Dataset entries:
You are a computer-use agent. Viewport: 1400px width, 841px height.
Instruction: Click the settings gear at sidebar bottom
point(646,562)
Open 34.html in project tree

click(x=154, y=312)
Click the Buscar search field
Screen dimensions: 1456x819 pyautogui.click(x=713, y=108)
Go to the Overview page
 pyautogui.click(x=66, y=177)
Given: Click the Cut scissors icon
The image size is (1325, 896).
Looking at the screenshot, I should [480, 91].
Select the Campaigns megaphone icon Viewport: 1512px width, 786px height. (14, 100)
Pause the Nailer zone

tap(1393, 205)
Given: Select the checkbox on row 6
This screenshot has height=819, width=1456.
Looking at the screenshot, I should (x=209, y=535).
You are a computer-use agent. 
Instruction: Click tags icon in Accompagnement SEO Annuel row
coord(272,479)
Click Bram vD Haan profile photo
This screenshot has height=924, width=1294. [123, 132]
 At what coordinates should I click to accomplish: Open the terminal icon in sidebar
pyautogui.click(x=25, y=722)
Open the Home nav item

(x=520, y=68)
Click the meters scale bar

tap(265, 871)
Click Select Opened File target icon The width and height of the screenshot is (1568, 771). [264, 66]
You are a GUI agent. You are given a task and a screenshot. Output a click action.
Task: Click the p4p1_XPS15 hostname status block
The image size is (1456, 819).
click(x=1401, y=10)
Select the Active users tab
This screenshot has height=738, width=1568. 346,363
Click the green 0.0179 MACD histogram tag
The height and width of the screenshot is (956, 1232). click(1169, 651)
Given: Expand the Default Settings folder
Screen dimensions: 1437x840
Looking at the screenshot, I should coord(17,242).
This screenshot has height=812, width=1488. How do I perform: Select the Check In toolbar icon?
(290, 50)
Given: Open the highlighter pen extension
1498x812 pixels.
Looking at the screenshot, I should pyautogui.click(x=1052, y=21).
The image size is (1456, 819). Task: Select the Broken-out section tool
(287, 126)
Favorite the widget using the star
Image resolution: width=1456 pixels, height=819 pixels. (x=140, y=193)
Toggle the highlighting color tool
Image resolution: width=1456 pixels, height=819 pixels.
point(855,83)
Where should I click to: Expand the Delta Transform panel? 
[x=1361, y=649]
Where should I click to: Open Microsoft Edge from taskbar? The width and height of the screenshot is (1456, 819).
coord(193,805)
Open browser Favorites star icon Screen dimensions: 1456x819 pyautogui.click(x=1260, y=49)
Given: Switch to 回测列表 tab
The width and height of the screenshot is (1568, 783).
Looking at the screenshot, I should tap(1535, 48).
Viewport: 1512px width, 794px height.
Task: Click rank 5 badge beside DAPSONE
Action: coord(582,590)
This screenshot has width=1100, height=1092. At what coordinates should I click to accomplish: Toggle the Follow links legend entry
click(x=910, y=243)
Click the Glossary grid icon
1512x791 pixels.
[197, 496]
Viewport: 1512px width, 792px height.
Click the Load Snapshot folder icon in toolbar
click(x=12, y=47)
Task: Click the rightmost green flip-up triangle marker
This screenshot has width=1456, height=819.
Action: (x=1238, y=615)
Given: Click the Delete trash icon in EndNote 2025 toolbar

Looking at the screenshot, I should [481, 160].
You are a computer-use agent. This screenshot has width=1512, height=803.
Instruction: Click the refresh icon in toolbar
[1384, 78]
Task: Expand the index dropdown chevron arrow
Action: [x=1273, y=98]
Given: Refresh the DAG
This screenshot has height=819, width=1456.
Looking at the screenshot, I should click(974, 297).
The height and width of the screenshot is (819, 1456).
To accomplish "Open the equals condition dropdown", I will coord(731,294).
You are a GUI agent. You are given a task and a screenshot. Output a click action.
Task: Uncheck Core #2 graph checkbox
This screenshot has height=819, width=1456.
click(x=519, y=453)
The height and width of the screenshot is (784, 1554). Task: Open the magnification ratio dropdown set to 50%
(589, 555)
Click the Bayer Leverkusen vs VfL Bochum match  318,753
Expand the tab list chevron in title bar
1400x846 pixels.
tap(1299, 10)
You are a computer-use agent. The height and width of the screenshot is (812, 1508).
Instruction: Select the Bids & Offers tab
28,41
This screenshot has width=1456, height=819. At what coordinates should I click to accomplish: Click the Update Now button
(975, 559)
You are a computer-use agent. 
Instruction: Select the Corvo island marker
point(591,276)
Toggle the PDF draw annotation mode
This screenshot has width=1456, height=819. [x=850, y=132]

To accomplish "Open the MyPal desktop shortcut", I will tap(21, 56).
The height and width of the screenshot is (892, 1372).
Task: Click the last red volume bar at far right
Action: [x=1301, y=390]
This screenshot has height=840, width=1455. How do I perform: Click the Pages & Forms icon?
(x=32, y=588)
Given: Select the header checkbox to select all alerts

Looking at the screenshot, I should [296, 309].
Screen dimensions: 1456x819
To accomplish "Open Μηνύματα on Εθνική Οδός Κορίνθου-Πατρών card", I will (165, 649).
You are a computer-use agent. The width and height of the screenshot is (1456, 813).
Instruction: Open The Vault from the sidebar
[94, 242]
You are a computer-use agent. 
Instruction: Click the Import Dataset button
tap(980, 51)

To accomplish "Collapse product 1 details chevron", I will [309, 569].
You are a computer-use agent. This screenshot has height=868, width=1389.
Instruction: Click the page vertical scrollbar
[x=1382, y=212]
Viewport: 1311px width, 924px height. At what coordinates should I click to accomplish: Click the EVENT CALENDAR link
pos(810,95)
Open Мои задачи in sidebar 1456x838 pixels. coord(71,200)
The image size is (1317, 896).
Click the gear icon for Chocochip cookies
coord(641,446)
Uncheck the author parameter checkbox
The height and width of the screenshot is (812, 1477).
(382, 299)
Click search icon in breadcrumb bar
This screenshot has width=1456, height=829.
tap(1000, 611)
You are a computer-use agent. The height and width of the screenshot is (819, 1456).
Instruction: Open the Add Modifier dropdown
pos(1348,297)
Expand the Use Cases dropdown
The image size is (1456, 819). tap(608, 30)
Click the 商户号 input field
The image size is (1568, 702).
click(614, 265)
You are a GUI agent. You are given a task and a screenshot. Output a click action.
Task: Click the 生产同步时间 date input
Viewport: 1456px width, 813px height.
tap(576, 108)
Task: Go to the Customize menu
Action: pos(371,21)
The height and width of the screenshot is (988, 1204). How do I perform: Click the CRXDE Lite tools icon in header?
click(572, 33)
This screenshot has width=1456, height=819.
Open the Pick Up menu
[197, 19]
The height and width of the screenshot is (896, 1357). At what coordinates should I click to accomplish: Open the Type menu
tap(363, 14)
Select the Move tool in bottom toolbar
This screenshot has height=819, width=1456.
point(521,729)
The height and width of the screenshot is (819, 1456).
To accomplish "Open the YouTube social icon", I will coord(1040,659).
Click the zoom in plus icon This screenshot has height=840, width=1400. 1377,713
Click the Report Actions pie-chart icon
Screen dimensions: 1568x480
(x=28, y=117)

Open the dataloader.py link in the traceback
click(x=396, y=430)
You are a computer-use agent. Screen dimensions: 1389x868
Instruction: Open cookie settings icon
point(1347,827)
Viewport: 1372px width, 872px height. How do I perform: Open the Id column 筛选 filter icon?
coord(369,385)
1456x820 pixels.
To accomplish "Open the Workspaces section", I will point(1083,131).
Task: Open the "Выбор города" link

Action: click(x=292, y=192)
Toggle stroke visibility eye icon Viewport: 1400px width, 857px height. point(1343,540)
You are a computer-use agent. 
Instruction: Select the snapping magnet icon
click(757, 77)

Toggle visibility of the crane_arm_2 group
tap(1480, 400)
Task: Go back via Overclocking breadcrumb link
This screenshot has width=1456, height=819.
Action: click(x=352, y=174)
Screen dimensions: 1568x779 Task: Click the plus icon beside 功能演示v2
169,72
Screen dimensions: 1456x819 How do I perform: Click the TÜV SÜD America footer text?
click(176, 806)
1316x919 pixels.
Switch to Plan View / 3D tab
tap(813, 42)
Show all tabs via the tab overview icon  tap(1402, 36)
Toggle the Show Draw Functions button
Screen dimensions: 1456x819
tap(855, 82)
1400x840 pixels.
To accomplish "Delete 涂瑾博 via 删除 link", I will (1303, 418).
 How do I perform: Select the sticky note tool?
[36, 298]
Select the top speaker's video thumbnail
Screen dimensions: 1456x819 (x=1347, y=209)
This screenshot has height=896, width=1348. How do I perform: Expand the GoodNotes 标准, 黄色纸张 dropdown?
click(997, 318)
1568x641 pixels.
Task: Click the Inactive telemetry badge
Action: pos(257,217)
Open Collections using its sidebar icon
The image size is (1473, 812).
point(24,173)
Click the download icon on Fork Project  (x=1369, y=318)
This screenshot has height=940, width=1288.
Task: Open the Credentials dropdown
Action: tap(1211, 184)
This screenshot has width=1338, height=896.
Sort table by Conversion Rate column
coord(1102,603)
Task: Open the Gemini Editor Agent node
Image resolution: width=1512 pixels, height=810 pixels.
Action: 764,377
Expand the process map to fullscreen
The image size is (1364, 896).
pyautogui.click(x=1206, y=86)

— TASK BRIEF —
Lines above with "breadcrumb" in them are the ones to copy.

— THE COMPLETED TASK —
Click search icon in breadcrumb bar
Task: Go back via Overclocking breadcrumb link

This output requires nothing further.